Reporting on the first year of performance relative to the cost growth target yielded some important lessons, which will be instructive for other states that have implemented or are considering implementing a health care cost growth target.
Data validation. The process of validating data submitted by insurers and provider organizations (e.g., accountable care organizations or ACOs) is time-consuming and can stretch across several months. In addition, reporting data for the cost growth target is just one of many data submission requests that insurers and providers are asked to fulfill. The quality of data submissions for the cost target may be less of a priority for insurers and providers than that of other data submissions, particularly if there are no consequences for failing to report.

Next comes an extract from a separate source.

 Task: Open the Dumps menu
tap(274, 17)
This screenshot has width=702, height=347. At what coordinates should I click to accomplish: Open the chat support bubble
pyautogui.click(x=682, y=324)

Rhode Island reviewed and validated data with payers first and then did the same with providers. Some validation problems did not surface until the provider-level review. State should look to speed the payer data validation process by better training data submitters, for example, so that they can review data with providers well before the planned publication date of the performance reports.
Spending target methodologies. Rhode Island’s experience revealed that high-cost outliers and changes in risk scores can have a substantial impact on cost trends when assessed at the insurer and provider entity levels. States need to decide how to address these considerations in their measurement methodologies, especially if the state seeks to hold insurers and provider entities accountable for cost growth target attainment in some fashion.
Multi-year analyses. Multi-year analysis is required to understand patterns in spending and spending growth over time. It can also mitigate the impact of year-to-year variation in cost drivers, which may be idiosyncratic. States should therefore report both one-year and multiple-year trends once this is possible.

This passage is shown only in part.